Paul Sawyier’s paintings, and his unique impressionist style, have become so well known in central Kentucky that they now count among the several attributes — horses, bourbon, bluegrass — that together define central Kentucky culture. Going into the second decade of the 21st Century, more than a hundred years after he left Frankfort to live and paint in a houseboat on the Kentucky River, his watercolors are more readily recognized and appreciated than he could have dreamed of achieving during a lifetime of yearning for recognition as a professional artist.

Yet few people today know much if anything about the man himself — the Paul Sawyier whose personality stands enigmatically behind every one of his hundreds of paintings. A master of impressionism, Sawyier’s life is itself impressionistic, and few modern admirers of his art know anything at all of the man, the artist, and the social times in which he lived and worked. The little people think they know about him is often wrong.

This biography aims to change that. Tracing Paul Sawyier’s growth, development and evolution as an artist, four life stages are described in detail — including important new information that has not been previously published.

These life stages familiarize the reader with

  • the youthful Paul Sawyier, growing up and encountering his small measure of formal art studies;
  • the young artist, painting oil portraits and striving to establish himself in old Frankfort of the late 1800s;
  • the mature artist who widely painted Frankfort environs and central Kentucky in three distinct periods over 22 years; and
  • his final five years after he departed Kentucky for a drastically different lifestyle in New York City and the Catskill Mountains.
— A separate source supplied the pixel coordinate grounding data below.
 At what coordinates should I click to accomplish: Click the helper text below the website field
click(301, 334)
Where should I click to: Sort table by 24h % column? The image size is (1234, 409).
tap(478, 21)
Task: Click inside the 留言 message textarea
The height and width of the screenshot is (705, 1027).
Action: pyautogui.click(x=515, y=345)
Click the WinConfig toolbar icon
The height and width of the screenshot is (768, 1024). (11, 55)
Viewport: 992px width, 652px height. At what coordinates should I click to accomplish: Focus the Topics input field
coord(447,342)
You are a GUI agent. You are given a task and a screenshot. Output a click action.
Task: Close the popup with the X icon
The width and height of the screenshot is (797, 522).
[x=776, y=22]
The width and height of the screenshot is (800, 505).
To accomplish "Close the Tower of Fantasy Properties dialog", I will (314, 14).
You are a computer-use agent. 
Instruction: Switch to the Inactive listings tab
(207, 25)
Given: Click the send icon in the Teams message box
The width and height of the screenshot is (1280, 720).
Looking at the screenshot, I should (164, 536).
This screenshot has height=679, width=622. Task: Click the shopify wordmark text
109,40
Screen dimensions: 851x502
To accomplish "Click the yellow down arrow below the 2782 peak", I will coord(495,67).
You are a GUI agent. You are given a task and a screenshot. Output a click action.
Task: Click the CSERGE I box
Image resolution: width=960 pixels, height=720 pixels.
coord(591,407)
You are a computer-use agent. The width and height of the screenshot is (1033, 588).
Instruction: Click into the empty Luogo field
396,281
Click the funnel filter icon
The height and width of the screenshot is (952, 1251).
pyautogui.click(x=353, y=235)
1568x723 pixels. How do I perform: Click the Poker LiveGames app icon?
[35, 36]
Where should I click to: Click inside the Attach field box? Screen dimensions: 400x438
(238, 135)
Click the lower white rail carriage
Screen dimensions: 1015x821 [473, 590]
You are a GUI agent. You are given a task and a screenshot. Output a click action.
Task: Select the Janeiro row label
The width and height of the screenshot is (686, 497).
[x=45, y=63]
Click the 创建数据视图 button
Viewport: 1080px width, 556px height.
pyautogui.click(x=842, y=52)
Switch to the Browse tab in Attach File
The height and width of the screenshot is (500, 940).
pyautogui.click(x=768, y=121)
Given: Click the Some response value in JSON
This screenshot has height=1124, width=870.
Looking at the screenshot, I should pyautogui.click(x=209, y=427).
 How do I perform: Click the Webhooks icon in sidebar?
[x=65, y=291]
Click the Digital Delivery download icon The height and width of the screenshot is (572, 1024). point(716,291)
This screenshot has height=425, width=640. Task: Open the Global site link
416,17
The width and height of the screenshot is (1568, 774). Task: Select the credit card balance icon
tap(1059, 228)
Through most of his life he painted prolifically, while his art, and his artistic preferences, never stopped evolving. Along the way he made dozens of friends, had at least two significant romantic involvements, and established many solid supporters who gladly collected his art until the day he died. This book reflects intent that readers will encounter the true Paul Sawyier, an interesting person of dignity and charm as well as a fine artist. Along the way, certain popular misinformation about Paul Sawyier will be discarded, and a noted son of Frankfort, and of Kentucky, will be accurately known — rediscovered — and remembered for the rich legacy he left us.

William Donald Coffey

After forty years of (mostly) writing for federal and state governments, Don Coffey retired and began writing whatever he pleased. Other writings include a stage play, Two Loves and a River, concerning Sawyier’s storied romance with Mayme Bull; another stage play, Maisie’s Dead; an operetta, The Parables; and the two-hour show Legends of the Great Hall featuring ancient music and dance. Don and his wife Sylvia continue decades of involvement in and promotion of traditional music and dance, and each morning arise gratefully on their farm in Shelby County, Kentucky.